> WHAT IS REQUIRED
Please reproduce the records verbatim from the line containing "Describe the element at coordinates (1091, 1325)" through the end of the records, both ends included.

---------------

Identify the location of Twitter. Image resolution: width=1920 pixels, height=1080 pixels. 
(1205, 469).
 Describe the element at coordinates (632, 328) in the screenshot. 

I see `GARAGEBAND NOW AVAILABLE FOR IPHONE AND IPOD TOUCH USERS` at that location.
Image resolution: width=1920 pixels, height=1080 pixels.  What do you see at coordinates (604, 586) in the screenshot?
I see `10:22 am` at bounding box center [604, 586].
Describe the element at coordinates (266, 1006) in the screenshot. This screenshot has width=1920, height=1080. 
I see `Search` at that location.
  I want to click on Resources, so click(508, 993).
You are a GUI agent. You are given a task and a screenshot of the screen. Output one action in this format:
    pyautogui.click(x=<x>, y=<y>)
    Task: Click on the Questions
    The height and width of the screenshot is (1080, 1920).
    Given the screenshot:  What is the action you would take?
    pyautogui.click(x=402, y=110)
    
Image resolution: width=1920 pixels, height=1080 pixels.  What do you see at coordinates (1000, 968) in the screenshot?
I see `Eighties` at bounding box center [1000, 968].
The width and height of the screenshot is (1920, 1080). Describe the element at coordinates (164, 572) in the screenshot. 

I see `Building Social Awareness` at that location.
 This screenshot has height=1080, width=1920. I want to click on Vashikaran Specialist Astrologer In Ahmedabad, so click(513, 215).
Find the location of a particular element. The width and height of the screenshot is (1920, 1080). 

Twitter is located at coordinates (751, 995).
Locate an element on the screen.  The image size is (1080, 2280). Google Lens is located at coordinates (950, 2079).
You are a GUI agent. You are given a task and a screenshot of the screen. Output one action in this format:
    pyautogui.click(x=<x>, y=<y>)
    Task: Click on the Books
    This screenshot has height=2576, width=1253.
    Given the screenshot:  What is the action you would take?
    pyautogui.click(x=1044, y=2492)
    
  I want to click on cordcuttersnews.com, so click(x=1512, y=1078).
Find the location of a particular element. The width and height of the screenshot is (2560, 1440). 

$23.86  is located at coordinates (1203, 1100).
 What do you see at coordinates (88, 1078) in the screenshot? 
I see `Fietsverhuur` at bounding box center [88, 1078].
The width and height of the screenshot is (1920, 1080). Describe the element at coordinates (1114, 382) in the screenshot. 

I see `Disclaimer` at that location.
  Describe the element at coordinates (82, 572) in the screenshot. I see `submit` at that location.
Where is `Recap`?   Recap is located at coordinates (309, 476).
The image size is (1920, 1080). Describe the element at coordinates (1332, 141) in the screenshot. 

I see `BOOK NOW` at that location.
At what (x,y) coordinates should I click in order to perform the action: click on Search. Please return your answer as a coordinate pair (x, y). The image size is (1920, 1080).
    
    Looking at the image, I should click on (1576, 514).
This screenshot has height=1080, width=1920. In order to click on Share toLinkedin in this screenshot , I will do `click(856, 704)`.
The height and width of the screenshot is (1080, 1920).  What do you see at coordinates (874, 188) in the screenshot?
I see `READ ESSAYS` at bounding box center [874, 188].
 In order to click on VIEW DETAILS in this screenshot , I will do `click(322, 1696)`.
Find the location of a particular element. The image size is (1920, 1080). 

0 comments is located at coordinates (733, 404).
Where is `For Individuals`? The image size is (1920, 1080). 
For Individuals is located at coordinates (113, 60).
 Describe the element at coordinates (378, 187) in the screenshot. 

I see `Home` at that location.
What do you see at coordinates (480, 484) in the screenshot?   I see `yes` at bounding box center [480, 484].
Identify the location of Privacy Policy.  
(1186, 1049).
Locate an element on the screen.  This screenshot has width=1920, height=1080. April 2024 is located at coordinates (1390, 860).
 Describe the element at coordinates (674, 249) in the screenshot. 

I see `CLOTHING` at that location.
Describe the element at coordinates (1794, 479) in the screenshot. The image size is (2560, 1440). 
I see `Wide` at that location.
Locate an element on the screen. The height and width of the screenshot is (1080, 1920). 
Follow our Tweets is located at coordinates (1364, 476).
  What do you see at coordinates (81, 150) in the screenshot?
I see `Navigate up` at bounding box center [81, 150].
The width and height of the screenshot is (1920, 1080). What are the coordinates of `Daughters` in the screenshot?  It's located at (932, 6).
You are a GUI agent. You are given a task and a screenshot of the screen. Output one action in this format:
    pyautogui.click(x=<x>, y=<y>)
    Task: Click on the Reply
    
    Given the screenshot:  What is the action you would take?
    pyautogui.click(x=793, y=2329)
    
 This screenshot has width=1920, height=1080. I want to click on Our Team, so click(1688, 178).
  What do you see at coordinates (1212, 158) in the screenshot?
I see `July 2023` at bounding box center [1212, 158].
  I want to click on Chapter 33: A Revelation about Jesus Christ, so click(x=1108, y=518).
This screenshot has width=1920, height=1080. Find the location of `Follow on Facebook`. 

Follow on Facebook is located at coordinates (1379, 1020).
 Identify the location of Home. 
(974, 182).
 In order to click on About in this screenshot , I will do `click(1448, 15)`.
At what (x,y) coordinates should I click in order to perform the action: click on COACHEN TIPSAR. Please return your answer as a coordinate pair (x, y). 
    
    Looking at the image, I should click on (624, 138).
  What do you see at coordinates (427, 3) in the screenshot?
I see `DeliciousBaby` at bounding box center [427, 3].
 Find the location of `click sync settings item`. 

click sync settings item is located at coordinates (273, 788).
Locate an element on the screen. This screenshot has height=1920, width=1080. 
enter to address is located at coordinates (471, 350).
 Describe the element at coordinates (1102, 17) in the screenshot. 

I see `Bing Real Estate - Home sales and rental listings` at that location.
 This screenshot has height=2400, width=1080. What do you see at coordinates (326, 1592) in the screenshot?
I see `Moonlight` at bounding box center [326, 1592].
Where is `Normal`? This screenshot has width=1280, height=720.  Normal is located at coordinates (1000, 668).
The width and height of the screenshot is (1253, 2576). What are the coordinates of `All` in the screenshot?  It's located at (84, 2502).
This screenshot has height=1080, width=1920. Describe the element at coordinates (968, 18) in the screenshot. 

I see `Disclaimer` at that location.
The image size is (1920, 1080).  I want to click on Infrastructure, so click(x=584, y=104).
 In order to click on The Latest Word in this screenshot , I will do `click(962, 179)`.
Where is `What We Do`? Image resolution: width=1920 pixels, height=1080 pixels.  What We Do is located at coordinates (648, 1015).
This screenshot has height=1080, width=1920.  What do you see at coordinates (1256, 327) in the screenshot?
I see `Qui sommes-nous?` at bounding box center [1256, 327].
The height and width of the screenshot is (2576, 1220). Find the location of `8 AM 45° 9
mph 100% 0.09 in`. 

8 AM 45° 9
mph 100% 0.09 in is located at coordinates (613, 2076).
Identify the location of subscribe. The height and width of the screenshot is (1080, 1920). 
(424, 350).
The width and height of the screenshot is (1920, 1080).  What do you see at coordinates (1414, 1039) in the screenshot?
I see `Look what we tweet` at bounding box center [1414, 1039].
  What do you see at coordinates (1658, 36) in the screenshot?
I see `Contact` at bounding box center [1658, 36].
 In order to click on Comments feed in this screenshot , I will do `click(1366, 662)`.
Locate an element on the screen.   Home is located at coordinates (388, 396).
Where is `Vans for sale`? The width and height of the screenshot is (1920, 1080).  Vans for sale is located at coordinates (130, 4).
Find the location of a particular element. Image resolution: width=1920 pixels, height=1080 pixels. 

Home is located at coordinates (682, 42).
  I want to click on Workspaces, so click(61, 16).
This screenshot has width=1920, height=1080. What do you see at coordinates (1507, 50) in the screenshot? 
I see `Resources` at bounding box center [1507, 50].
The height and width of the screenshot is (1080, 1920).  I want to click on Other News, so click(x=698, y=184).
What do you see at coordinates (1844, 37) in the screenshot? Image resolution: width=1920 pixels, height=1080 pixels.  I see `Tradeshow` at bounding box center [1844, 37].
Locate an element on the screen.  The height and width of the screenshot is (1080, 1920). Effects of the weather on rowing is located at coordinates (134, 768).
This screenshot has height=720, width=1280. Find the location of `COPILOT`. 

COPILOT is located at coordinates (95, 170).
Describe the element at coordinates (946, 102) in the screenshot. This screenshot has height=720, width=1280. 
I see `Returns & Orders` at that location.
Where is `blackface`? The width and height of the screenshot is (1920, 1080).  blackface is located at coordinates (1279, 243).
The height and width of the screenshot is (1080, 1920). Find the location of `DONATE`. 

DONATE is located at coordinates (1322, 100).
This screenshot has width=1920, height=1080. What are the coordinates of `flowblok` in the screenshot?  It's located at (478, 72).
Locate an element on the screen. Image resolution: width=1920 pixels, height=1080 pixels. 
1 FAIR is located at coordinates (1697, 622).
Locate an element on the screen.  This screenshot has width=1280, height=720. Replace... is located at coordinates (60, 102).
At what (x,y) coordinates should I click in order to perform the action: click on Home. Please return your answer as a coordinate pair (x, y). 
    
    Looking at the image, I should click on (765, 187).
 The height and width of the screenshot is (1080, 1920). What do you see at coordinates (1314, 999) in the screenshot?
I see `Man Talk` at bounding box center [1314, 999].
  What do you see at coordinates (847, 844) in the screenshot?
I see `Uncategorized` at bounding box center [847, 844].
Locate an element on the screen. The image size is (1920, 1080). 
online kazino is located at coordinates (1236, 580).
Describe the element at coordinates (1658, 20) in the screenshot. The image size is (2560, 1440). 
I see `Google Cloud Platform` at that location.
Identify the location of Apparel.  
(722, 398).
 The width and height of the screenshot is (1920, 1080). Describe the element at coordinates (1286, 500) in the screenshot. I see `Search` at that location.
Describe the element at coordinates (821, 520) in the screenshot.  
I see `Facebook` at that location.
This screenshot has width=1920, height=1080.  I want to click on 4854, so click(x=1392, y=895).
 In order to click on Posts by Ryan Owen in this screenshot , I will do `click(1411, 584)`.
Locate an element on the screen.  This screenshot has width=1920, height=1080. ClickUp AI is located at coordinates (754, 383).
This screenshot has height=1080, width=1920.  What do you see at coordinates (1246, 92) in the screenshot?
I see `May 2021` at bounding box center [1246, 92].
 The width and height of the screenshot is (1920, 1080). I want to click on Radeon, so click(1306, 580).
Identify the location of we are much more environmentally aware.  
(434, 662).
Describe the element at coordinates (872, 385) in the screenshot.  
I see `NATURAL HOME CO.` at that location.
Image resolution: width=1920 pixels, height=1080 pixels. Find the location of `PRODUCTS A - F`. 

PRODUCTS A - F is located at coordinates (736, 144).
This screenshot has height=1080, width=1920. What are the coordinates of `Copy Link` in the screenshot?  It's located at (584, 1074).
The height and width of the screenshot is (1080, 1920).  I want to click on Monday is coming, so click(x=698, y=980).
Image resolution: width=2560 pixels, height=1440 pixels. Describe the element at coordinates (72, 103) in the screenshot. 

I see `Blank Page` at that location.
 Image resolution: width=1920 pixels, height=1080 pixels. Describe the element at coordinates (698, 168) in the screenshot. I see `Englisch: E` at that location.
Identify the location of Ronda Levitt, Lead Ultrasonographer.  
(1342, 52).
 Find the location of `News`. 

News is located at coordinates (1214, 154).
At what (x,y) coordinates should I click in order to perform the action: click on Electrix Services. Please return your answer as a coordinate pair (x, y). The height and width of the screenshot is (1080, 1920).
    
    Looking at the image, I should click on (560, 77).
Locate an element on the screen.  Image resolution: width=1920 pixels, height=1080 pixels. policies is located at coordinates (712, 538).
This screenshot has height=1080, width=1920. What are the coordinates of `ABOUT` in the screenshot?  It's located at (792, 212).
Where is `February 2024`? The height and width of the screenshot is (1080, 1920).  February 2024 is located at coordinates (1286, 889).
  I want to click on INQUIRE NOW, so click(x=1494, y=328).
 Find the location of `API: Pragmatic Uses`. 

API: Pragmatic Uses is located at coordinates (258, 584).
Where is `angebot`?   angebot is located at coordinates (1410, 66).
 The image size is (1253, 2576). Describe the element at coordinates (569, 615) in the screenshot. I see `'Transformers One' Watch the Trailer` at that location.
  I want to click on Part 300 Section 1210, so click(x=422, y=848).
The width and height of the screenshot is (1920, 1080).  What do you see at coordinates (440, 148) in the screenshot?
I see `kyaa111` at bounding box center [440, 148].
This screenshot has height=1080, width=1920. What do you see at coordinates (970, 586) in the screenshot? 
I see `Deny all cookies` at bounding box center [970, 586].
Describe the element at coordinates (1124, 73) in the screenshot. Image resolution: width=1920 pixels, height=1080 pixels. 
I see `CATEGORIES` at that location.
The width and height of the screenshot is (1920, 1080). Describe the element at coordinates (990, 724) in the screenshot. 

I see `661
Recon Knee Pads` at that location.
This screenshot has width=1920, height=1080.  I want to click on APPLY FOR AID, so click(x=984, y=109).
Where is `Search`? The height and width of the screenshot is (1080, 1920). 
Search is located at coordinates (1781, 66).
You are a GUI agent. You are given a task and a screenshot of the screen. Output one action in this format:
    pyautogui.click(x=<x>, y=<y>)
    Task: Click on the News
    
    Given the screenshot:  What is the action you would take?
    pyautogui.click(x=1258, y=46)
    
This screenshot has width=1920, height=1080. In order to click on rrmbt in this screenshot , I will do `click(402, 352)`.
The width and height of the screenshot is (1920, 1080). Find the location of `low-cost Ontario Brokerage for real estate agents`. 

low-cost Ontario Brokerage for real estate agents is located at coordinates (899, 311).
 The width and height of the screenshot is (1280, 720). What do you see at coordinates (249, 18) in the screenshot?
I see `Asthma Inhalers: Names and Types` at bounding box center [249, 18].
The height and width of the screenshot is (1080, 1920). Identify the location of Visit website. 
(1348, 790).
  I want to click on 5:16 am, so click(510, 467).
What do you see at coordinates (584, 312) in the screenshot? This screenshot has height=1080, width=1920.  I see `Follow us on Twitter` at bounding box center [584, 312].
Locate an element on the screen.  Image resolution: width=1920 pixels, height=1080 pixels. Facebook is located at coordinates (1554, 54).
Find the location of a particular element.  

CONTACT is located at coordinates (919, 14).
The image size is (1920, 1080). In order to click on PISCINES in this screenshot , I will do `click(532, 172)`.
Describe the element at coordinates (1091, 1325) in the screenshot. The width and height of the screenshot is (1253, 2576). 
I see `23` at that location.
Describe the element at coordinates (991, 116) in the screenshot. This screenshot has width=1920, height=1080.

---------------

> FULL OUTPUT
Describe the element at coordinates (1091, 1325) in the screenshot. The width and height of the screenshot is (1253, 2576). 
I see `23` at that location.
Describe the element at coordinates (991, 116) in the screenshot. This screenshot has width=1920, height=1080.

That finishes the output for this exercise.